TASKS TO CARRY OUT:
a – Condense the paragraph in the Mackinac Financial Form 8-K filing that begins "On June 13, 2018, Mackinac Financial Corporation" into a short bulleted list that keeps its main facts.
b – Write the next part of the Mackinac Financial Form 8-K filing, picking up after its last sentence.

EXCERPT TO READ:
UNITED STATES

SECURITIES AND EXCHANGE COMMISSION

Washington, D.C. 20549

 

FORM 8-K

 

CURRENT REPORT

Pursuant to Section 13 or 15(d) of the Securities Exchange Act of 1934

 

Date of Report (Date of earliest event reported): June 13, 2018

 

MACKINAC FINANCIAL CORPORATION

(previous filings under the name NORTH COUNTRY FINANCIAL CORPORATION)

(Exact name of registrant as specified in its charter)

 

Michigan
(State or Other Jurisdiction
of Incorporation)

 

0-20167
(Commission File No.)

 

38-2062816
(IRS Employer
Identification No.)

 

130 South Cedar Street

Manistique, Michigan 49854

(Address of Principal Executive Offices)  (Zip Code)

 

(888) 343-8147

(Registrant’s Telephone Number, Including Area Code)

 

Not Applicable

(Former Name or Former Address, if Changed Since Last Report)

 

Check the appropriate box below if the Form 8-K filing is intended to simultaneously satisfy the filing obligation of the registrant under any of the following provisions:

 

o             Written communications pursuant to Rule 425 under the Securities Act (17 CFR 230.425)

 

o             Soliciting material pursuant to Rule 14a-12 under the Exchange Act (17 CFR 240.14a-12)

 

o             Pre-commencement communications pursuant to Rule 14d-2(b) under the Exchange Act (17 CFR 240.14d-2(b))

 

o             Pre-commencement communications pursuant to Rule 13e-4(c) under the Exchange Act (17 CFR 240.13e-4(c))

 

o     Indicate by check mark whether the registrant is an emerging growth company as defined in Rule 405 of the Securities Act of 1933 (§230.405 of this chapter) or Rule 12b-2 of the Securities Exchange Act of 1934 (§240.12b-2 of this chapter).

 

o     If an emerging growth company, indicate by check mark if the registrant has elected not to use the extended transition period for complying with any new or revised financial accounting standards provided pursuant to Section 13(a) of the Exchange Act.

 

 

 



 

Item 1.01                       Entry into a Material Definitive Agreement.

 

On June 13, 2018, Mackinac Financial Corporation, a Michigan corporation (“Mackinac”) entered into an Underwriting Agreement (the “Underwriting Agreement”) with mBank, Mackinac’s wholly-owned subsidiary and Piper Jaffray & Co., as representative (the “Representative”) of the underwriters identified therein (collectively, the “Underwriters”), pursuant to which Mackinac agreed to issue and sell 1,935,484 shares of its common stock, no par value per share, at a public offering price of $15.50 per share (the “Offering”).   Under the terms of the Underwriting Agreement, Mackinac granted the Underwriters a 30-day option to purchase up to an additional 290,323 shares of Mackinac’s common stock.  Mackinac expects to receive approximately $28.5 million in net proceeds from the Offering (assuming option to purchase additional shares is not exercised), after underwriting discounts and estimated expenses payable by Mackinac.  The Offering is scheduled to close on or about June 15, 2018, subject to customary closing conditions.

DATA SUPPLIED:
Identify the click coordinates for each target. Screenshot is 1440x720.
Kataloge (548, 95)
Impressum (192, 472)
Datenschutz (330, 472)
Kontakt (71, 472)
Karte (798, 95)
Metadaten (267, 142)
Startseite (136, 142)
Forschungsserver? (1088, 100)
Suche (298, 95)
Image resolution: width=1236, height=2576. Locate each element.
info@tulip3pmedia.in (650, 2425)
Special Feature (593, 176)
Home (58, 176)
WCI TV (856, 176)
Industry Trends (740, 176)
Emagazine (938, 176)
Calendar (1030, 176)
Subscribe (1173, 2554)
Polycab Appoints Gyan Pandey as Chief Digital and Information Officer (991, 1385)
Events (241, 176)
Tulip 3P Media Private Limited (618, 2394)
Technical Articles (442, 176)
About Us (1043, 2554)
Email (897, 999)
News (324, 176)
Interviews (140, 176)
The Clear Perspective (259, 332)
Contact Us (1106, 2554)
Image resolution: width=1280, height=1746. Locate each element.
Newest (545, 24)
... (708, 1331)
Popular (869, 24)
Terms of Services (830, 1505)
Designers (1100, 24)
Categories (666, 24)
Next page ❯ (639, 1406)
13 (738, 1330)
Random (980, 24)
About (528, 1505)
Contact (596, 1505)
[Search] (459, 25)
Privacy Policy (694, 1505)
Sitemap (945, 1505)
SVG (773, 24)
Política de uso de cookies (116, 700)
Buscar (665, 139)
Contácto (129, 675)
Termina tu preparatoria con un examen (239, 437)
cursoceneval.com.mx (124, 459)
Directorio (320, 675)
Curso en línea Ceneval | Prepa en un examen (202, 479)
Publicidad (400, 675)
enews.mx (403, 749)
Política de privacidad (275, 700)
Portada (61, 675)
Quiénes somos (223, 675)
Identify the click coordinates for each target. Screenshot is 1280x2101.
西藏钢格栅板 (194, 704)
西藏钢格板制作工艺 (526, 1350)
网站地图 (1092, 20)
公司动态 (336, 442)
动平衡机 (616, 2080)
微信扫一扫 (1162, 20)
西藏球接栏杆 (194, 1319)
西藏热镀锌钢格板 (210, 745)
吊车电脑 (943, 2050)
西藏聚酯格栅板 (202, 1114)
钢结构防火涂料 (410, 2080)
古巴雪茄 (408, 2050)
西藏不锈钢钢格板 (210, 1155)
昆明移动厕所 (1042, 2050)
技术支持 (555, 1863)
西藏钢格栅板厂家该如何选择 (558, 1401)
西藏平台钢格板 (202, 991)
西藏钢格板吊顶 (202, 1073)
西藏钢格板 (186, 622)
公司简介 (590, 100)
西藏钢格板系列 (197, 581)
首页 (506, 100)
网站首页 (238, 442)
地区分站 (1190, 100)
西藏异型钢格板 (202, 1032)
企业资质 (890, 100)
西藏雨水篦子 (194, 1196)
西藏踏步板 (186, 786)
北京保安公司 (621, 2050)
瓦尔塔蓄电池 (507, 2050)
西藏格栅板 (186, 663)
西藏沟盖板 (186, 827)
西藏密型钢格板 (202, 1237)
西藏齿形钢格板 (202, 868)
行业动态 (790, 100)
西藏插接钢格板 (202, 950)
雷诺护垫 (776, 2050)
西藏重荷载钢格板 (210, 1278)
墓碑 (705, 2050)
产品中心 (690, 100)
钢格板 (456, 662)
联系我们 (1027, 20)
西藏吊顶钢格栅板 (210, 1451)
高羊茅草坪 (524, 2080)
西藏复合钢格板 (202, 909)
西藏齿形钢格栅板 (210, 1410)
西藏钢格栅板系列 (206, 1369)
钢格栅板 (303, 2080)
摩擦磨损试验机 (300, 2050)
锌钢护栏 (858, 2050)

EXPECTED RESULTS:
a –
- On June 13, 2018, Mackinac Financial Corporation, a Michigan corporation, entered into an Underwriting Agreement with mBank, its wholly-owned subsidiary, and Piper Jaffray & Co., as representative of the Underwriters.
- Mackinac agreed to issue and sell 1,935,484 shares of its common stock, no par value, at a public offering price of $15.50 per share.
- The Underwriters received a 30-day option to buy up to 290,323 additional shares.
- Mackinac expects about $28.5 million in net proceeds after underwriting discounts and estimated expenses, assuming the option is not exercised.
- The Offering is scheduled to close on or about June 15, 2018, subject to customary closing conditions.

b –
 

The Underwriting Agreement contains representations, warranties and covenants made by Mackinac that are customary for transactions of this type.  Under the terms of the Underwriting Agreement, Mackinac has agreed to indemnify the Underwriters against certain liabilities, including liabilities under the Securities Act of 1933, as amended.  In addition, pursuant to the terms of the Underwriting Agreement, Mackinac and its executive officers and directors have entered into agreements providing that Mackinac and each of these persons may not, without the prior written approval of the Representative, subject to limited exceptions, offer, sell, transfer or otherwise dispose of Mackinac’s securities for a period of 90 days following the Offering.

 

The Offering was made pursuant to Mackinac’s Registration Statement on Form S-3 (Registration No. 333-224884), filed with the Securities and Exchange Commission (the “SEC”) on May 11, 2018 and declared effective by the SEC on May 23, 2018, and the related prospectus supplement filed with the SEC on June 12, 2018.

 

A Form of Underwriting Agreement is filed as Exhibit 1.1 and is incorporated herein by reference.  The foregoing description of the Underwriting Agreement does not purport to be complete and is qualified in its entirety by reference to such exhibit.

 

The opinion of Mackinac’s counsel regarding the legality of the shares issued pursuant to the Offering is also filed as Exhibit 5.1.

 

Item 7.01                       Regulation FD Disclosure.

 

On June 13, 2018, Mackinac issued a press release announcing the terms of the Offering.  A copy of the press release is attached as Exhibit 99.1 hereto.

 

The press release is being furnished pursuant to Item 7.01, and the information contained therein shall not be deemed “filed” for purposes of Section 18 of the Securities Exchange Act of 1934, or otherwise subject to the liabilities under that Section.  Furthermore, the information contained in Exhibit 99.1 shall not be deemed to be incorporated by reference into the filings of the Company under the Securities Act of 1933.

 

Item 9.01                       Financial Statements and Exhibits.

 

(d)                     Exhibits.

 

The following exhibits are filed as part of this report:

 

No.

 

Description

 

 

 

1.1

 

Form of Underwriting Agreement, by and among Mackinac Financial Corporation, mBank, and Piper Jaffray & Co.

5.1

 

Opinion of Honigman Miller Schwartz and Cohn LLP.

23.1

 

Consent of Honigman Miller Schwartz and Cohn LLP (contained in Exhibit 5.1).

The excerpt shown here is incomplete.